▶ **Objective**
In the data below, copy out verbatim the part that opens with the line containing "Go to Salary Explorer in sidebar" and closes with the line containing "point(68,589)", with both of those lines included.

** Begin Listed records **

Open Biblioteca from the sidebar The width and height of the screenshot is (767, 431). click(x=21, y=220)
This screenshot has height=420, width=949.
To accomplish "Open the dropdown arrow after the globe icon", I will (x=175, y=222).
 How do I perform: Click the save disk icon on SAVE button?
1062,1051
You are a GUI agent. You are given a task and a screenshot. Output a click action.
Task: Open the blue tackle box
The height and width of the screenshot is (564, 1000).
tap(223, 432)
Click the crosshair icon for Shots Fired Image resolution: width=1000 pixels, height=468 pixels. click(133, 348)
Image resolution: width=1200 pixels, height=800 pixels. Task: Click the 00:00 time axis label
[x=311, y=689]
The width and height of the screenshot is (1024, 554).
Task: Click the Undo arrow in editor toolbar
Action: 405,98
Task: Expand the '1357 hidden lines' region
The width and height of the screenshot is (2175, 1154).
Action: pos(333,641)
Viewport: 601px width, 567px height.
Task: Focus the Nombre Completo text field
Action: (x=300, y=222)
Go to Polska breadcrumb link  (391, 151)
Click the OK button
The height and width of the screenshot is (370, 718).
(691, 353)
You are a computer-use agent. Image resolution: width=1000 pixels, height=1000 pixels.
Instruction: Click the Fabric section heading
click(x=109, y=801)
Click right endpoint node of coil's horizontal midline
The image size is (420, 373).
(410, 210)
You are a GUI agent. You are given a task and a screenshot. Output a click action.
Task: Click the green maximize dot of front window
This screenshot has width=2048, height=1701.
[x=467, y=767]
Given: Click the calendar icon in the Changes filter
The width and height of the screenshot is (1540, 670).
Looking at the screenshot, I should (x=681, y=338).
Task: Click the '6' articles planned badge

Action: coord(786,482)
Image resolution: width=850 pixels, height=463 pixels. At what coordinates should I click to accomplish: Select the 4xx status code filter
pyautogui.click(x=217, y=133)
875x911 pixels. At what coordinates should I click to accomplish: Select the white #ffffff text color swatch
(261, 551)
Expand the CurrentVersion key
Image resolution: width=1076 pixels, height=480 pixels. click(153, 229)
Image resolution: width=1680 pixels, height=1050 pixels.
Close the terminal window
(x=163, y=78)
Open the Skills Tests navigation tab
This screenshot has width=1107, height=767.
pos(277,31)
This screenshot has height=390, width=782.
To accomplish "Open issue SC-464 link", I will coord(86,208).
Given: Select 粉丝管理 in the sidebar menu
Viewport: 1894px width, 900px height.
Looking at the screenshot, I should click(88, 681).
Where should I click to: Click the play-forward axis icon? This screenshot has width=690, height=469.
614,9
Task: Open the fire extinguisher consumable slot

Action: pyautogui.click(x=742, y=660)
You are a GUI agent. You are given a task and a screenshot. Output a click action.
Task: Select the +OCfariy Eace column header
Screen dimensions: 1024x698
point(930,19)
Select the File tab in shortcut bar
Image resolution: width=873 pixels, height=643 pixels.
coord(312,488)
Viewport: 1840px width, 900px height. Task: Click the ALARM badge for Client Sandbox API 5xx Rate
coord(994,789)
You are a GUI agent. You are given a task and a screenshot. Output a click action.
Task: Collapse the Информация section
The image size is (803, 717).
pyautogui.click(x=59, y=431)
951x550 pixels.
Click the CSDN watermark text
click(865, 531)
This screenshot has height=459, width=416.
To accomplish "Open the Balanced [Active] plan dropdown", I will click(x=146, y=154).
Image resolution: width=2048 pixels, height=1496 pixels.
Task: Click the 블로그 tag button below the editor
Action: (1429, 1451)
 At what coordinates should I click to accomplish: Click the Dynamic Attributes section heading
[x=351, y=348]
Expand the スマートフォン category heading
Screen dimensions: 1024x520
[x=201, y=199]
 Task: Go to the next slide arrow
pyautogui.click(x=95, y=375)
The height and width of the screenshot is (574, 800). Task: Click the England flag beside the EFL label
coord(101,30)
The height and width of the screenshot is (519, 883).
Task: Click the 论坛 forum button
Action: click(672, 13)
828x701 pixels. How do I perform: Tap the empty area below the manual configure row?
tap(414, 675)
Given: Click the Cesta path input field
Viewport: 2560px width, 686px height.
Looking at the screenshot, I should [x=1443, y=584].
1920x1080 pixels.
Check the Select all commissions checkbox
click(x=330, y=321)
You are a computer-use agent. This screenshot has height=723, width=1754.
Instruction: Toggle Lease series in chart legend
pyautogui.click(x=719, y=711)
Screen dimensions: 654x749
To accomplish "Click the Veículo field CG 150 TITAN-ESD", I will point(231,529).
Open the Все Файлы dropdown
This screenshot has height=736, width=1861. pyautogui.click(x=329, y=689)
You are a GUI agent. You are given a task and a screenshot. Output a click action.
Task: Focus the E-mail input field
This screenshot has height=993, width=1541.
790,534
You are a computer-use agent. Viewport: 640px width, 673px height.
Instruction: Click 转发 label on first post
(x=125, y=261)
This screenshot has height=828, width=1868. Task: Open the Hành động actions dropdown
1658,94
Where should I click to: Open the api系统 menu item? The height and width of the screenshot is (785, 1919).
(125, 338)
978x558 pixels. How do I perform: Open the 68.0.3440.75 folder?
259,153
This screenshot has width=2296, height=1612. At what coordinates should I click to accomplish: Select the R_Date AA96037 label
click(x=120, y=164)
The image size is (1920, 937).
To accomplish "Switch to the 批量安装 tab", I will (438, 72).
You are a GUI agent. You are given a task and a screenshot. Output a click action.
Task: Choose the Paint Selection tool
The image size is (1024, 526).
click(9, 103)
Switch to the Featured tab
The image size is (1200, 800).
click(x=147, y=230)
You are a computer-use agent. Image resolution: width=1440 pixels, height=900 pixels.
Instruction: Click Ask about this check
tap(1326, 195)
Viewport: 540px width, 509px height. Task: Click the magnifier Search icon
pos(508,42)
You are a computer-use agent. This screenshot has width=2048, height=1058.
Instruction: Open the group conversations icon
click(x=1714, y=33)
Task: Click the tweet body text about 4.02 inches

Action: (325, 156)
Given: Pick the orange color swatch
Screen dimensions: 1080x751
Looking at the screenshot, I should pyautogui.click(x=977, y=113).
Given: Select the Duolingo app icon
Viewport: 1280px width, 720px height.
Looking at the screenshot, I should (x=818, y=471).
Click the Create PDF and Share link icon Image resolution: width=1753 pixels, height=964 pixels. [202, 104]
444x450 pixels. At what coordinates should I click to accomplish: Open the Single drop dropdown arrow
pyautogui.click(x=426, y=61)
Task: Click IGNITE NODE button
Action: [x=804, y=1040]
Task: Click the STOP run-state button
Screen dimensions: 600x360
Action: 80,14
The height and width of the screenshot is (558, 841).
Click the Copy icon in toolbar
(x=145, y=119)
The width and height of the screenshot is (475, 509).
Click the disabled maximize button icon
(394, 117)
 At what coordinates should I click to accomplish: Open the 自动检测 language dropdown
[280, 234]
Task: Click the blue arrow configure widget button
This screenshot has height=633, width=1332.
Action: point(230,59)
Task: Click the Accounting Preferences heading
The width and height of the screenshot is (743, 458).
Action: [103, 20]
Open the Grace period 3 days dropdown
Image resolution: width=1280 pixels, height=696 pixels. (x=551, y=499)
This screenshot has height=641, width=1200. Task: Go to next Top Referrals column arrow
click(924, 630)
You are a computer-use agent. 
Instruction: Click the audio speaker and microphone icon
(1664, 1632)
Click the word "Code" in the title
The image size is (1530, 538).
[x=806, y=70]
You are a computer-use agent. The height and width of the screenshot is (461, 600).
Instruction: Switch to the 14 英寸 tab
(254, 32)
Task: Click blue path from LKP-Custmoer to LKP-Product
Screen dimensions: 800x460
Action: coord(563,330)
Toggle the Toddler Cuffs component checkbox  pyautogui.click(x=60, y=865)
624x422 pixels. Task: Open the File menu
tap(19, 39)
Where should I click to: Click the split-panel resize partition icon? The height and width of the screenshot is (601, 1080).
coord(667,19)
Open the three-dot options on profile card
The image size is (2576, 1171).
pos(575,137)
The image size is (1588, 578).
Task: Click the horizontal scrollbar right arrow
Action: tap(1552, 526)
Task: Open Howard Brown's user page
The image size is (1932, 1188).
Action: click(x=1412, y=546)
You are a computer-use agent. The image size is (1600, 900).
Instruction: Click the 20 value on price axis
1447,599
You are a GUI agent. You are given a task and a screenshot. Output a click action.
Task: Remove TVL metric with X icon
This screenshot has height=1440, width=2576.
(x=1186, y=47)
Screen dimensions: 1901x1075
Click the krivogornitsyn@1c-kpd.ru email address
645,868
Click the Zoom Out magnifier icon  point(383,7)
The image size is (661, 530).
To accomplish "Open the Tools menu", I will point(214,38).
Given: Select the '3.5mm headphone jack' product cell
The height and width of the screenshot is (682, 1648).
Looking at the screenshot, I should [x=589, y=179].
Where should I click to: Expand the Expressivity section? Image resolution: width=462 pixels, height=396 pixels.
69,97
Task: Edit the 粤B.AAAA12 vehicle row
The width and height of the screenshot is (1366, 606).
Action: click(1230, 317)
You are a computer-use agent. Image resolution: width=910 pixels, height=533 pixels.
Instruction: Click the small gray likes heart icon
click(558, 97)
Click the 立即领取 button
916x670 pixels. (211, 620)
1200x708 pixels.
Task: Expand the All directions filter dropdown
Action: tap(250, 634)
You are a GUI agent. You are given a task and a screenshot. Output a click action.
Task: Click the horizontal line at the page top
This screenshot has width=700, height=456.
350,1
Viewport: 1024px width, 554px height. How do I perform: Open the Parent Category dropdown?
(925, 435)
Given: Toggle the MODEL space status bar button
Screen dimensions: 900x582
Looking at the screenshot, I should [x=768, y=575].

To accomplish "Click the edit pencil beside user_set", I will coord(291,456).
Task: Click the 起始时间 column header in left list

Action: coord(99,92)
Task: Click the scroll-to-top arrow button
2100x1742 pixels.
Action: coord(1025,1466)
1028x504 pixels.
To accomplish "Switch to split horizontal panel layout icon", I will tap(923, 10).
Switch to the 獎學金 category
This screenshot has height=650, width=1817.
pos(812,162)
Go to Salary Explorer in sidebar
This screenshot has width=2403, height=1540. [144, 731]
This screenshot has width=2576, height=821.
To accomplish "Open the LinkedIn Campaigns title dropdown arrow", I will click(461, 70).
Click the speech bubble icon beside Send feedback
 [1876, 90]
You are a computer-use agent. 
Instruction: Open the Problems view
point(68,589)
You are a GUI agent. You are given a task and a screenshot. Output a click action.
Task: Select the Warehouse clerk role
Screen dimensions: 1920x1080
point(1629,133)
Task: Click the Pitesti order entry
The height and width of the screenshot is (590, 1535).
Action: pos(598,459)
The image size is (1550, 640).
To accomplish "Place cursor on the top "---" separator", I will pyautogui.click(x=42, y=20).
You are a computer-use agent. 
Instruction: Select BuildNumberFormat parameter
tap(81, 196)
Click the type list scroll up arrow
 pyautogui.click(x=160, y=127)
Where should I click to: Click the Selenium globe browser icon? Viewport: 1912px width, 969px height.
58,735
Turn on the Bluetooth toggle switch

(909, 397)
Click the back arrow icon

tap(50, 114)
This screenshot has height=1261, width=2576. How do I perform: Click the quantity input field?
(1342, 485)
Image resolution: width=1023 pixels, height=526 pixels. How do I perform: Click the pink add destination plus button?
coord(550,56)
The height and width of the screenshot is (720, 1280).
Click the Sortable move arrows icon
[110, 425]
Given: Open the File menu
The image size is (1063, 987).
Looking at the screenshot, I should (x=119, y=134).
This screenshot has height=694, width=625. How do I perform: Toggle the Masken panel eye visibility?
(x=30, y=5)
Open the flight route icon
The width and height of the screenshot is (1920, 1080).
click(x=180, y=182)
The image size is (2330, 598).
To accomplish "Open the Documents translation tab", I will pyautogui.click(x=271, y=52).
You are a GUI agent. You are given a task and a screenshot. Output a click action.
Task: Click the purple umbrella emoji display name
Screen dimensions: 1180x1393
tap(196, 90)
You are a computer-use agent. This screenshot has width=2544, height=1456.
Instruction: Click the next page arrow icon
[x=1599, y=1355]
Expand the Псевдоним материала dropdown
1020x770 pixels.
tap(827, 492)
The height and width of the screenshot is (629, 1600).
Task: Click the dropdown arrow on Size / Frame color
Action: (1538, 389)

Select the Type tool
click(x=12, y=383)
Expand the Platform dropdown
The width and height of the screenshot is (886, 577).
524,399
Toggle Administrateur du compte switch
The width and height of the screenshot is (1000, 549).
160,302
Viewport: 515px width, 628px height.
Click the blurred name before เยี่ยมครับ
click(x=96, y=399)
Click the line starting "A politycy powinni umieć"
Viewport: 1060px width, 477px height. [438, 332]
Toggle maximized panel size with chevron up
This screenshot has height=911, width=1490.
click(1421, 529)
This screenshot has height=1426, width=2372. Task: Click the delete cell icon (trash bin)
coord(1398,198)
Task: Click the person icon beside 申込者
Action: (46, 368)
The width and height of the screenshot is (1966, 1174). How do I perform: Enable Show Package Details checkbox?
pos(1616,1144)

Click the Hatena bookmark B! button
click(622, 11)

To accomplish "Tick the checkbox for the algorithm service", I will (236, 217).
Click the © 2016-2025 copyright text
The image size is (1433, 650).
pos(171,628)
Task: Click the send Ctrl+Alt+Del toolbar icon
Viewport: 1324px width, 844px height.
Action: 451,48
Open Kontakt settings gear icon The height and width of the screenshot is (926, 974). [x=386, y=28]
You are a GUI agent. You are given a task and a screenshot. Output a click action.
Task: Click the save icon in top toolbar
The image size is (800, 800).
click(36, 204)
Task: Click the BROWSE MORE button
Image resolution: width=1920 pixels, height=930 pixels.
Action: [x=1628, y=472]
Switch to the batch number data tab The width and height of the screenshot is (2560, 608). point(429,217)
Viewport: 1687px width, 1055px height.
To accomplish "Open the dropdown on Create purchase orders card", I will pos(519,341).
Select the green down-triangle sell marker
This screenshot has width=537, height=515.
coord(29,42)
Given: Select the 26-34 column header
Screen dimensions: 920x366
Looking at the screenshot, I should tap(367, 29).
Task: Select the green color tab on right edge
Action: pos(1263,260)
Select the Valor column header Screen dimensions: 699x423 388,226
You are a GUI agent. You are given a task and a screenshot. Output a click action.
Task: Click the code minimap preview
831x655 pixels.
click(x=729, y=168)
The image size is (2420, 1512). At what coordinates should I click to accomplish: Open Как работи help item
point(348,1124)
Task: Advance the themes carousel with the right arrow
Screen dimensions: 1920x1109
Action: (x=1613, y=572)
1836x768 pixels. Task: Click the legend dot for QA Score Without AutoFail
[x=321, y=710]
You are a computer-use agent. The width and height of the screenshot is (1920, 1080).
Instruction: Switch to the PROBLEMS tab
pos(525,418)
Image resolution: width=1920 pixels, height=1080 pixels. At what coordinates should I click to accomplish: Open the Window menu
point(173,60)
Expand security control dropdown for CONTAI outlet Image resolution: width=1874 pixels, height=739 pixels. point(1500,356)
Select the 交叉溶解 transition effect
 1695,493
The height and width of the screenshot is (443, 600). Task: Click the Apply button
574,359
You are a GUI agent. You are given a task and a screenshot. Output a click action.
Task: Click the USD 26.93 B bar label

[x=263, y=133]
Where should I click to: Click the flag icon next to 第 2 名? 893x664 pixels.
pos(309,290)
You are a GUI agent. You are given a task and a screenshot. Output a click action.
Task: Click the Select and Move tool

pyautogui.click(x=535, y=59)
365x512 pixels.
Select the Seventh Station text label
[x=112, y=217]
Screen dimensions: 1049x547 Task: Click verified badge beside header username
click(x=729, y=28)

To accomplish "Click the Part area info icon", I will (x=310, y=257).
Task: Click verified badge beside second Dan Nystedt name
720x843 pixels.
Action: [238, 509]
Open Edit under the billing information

** End Listed records **

▶ **Exercise result**
Go to Salary Explorer in sidebar
This screenshot has width=2403, height=1540. [144, 731]
This screenshot has width=2576, height=821.
To accomplish "Open the LinkedIn Campaigns title dropdown arrow", I will click(461, 70).
Click the speech bubble icon beside Send feedback
 [1876, 90]
You are a computer-use agent. 
Instruction: Open the Problems view
point(68,589)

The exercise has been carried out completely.